[Collected data]
##############################
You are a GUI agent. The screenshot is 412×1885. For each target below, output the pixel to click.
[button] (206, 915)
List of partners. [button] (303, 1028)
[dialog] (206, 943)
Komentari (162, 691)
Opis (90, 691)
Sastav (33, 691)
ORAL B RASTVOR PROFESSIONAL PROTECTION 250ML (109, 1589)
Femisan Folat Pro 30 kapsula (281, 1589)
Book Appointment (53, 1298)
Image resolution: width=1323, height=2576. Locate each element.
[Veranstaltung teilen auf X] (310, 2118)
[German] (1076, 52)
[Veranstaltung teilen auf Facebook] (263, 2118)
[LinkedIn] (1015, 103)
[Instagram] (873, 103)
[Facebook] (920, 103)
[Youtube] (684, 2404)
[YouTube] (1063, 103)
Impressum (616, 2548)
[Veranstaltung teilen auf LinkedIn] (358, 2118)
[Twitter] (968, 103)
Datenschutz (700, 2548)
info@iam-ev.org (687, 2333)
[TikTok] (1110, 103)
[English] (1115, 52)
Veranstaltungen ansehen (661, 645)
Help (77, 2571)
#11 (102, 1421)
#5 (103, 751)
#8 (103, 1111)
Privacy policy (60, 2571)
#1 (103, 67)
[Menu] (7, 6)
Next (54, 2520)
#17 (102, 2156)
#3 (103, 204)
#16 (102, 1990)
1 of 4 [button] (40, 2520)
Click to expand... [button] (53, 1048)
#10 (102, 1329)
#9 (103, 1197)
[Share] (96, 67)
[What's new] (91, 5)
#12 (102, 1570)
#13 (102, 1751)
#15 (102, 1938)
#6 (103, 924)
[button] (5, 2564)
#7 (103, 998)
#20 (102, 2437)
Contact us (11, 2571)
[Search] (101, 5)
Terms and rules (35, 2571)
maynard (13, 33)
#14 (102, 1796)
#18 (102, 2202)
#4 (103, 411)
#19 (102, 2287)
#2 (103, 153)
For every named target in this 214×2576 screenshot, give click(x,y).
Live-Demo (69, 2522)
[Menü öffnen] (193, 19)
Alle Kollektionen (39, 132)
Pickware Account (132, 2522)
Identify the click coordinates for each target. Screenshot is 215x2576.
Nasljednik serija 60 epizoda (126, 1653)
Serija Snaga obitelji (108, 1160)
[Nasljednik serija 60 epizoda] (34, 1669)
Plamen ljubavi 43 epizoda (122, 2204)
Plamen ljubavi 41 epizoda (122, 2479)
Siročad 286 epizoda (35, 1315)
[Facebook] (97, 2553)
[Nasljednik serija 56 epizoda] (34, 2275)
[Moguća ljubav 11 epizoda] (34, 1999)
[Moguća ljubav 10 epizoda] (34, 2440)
##############################
WHAT YOU ARE ASKED TO DO
Send back the lines of the records word for word, from the very first through the line containing "Book Appointment (53, 1298)".

EXERCISE RESULT
You are a GUI agent. The screenshot is 412×1885. For each target below, output the pixel to click.
[button] (206, 915)
List of partners. [button] (303, 1028)
[dialog] (206, 943)
Komentari (162, 691)
Opis (90, 691)
Sastav (33, 691)
ORAL B RASTVOR PROFESSIONAL PROTECTION 250ML (109, 1589)
Femisan Folat Pro 30 kapsula (281, 1589)
Book Appointment (53, 1298)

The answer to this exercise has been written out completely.